遠藤周作著。昭和文学全集21巻。小学館。
ええ、わしは宗教沙汰は嫌いですが、遠藤周作氏の「沈黙」には興味があり、読みました。宗教は嫌いですが、宗教にからむ人間のドラマはおもしろいと思うので、興味深く読みました。たきがはの実家には、ままが大昔に買った昭和文学全集というクソ重いハードカバーの箱入りの冊子と、日本古典の全集がありまして、まさに宝の持ち腐れ、誰も全巻読破したことがないのでした。ただ、わしはちびちびどちらも読んでいるのですが、いかんせん全部で60冊以上の大作なもんで、なかなか読破とはいかないで、特に昭和文学全集の方は、各作家の代表的な短編を1冊に最低でも四人で収めているもので、本当にとある作家のを読みたかったら、ダイレクトにその本なり文庫なりを探した方が早いので、余計、手に取られない上、うちの家族はあんまり本を読まないので(父親が最近、時代・推理小説に限って読んでいるぐらい)、どうしても本棚を占めているだけのぶつと化しているのでした。で、買った当人は、歳を取ったら読むわ、と言っていたくせに、歳を取ったら眼が疲れるそうで、ますます本離れが深刻化してきたのでした。
閑話休題。
でその後、たきがはは実家で朝日新聞を読みまして、土曜版で人生相談をやっている車谷長吉さん(だったかな? 名前うろ覚え)という作家さんに興味を持ちまして、その人が読んで、影響を受けたという小説を何編か上げていたので、昭和文学全集にあるのを借りてきたのですが、1ヶ月くらい、玄関に積ん読しとったわけなのでした。

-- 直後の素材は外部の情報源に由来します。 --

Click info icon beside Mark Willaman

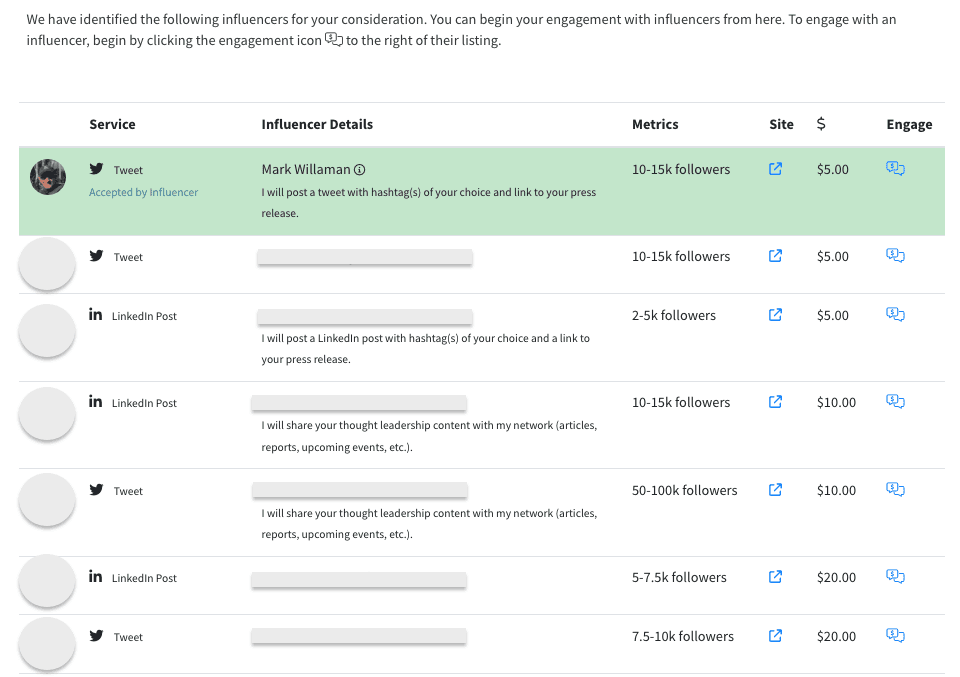[360, 170]
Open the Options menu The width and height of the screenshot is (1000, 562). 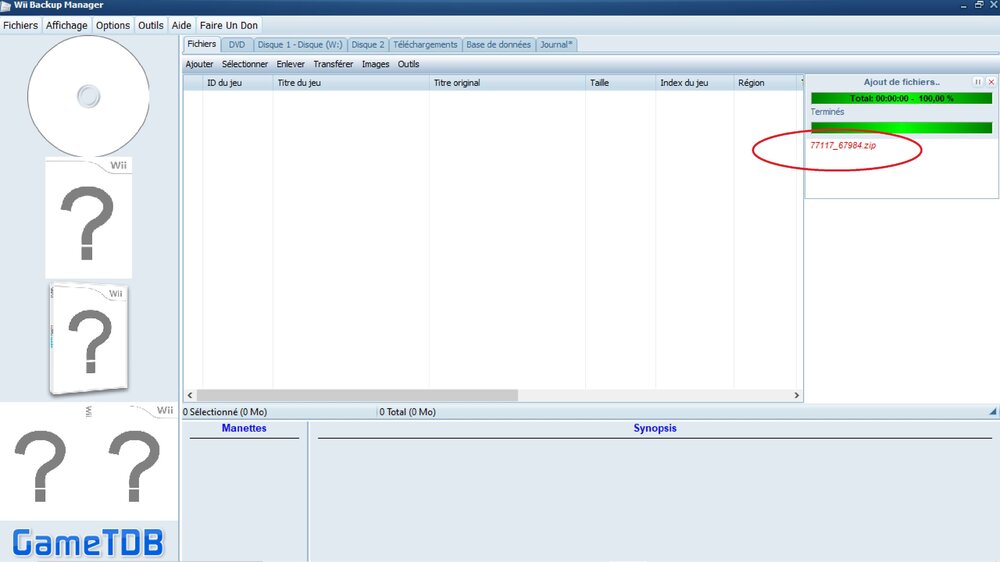pyautogui.click(x=113, y=25)

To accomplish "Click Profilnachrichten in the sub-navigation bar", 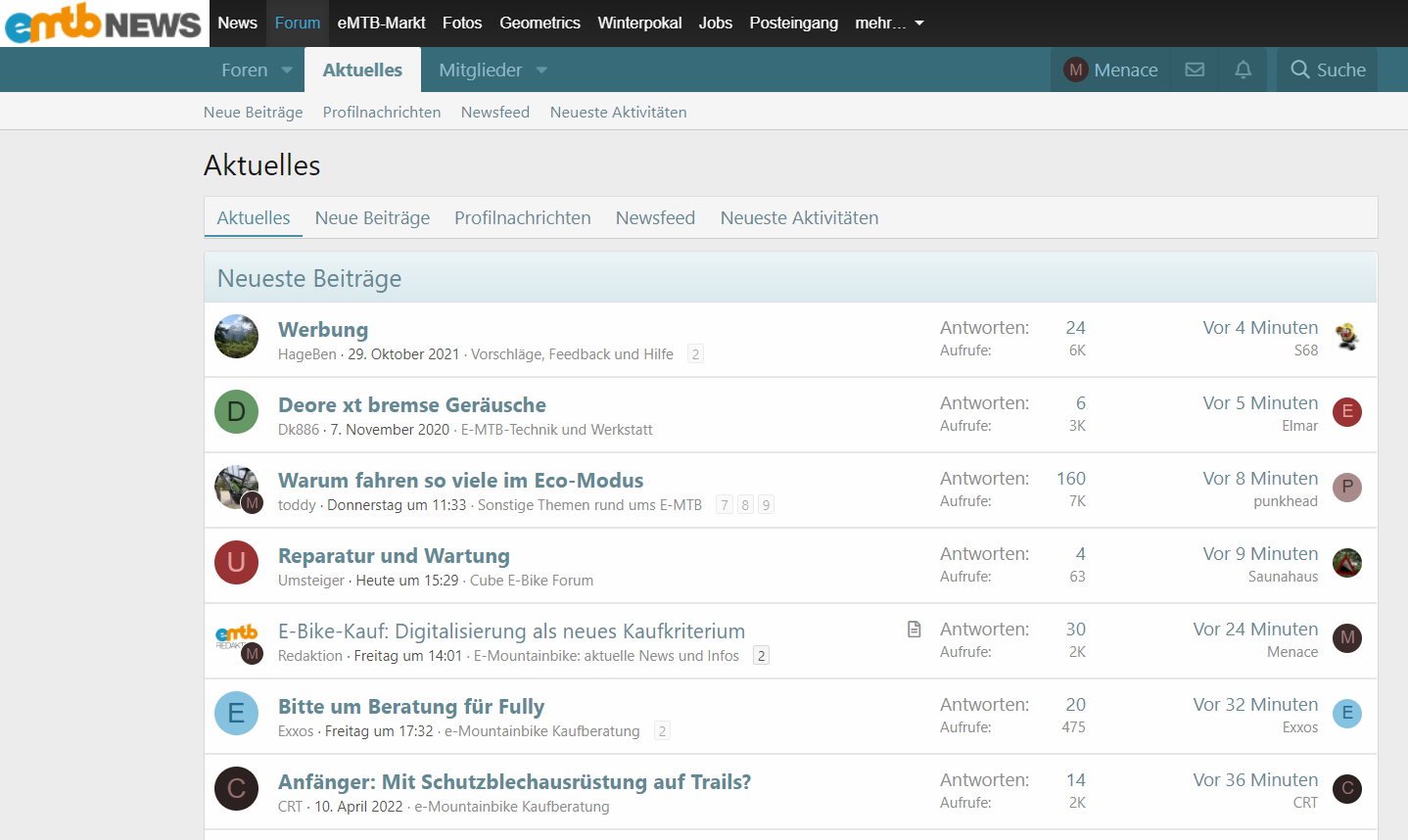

わしはよく、知っている人が「○○が好き」とか言われると興味を覚えるたちですので(それで昔、怒られたりしたんですが)、まぁ、車谷さん(とかいう作家さん)は直接の知り合いではないので、読んでみることにしたのでした。
で読んだのが「札の辻」の方で、ついでに興味を覚えたので「イエスの生涯」も読んだのでした。
「札の辻」の方は、
わたしが久々に同窓会に行き、札の辻という場所にさしかかる。学生時代、大学で事務を担当していた外国人修道士のネズミとあだ名されたユダヤ系ドイツ人と見に来たことを思い出したが、ネズミは貧相な男で、わたしが大学に来ていた軍人に殴られた時も、一緒に逃げるしかできなかった。しかし、その後、江戸時代に殉教した切支丹たちが札の辻というところで処刑されたという話を聞いて、ネズミと一緒に札の辻を訪れたのである。同窓会でわたしは、ネズミらしき人物がその後、ドイツに帰り、強制収容所でほかの囚人たちを庇って餓死したことを知る。貧相なネズミの中に隠れていた思いがけない勇気に、わたしは都電に乗って帰りながら、乗客たちの中にもネズミがいると思うのだった。
という話。期せずしてわしのこだわりの強制収容所ものだったので、ラストはびっくりした。強い信仰心など持っていそうもなかったネズミが、強制収容所でほかの囚人を庇って餓死したという思わぬ強さを見せるラストと、そんな人物がほかにもいるのだろうと言って終わるところが、実話としてそういう人物がいただけに感じ入る。
「イエスの生涯」は、
キリストの生涯を丹念に追った話なんだけど、イエスがその死の瞬間まで弟子にさえ理解されていなかったという哀しみと、ユダばかりが裏切り者として強調される中、ほかの弟子もそんな弱い人間だった、でも、イエスが十字架の上でつぶやいた言葉と、「復活」により、死をも恐れぬ強さを備えていったという展開が「札の辻」にも共通している感じ。
この巻には、ほかに小島信夫、庄野潤三、阿川弘之の作品が載っているのですが、「抱擁家族」を読み始めたら挫折したので、やっぱり全部は読まずに後は「雲の墓標」と「プールサイド小景」だけ読むことにした。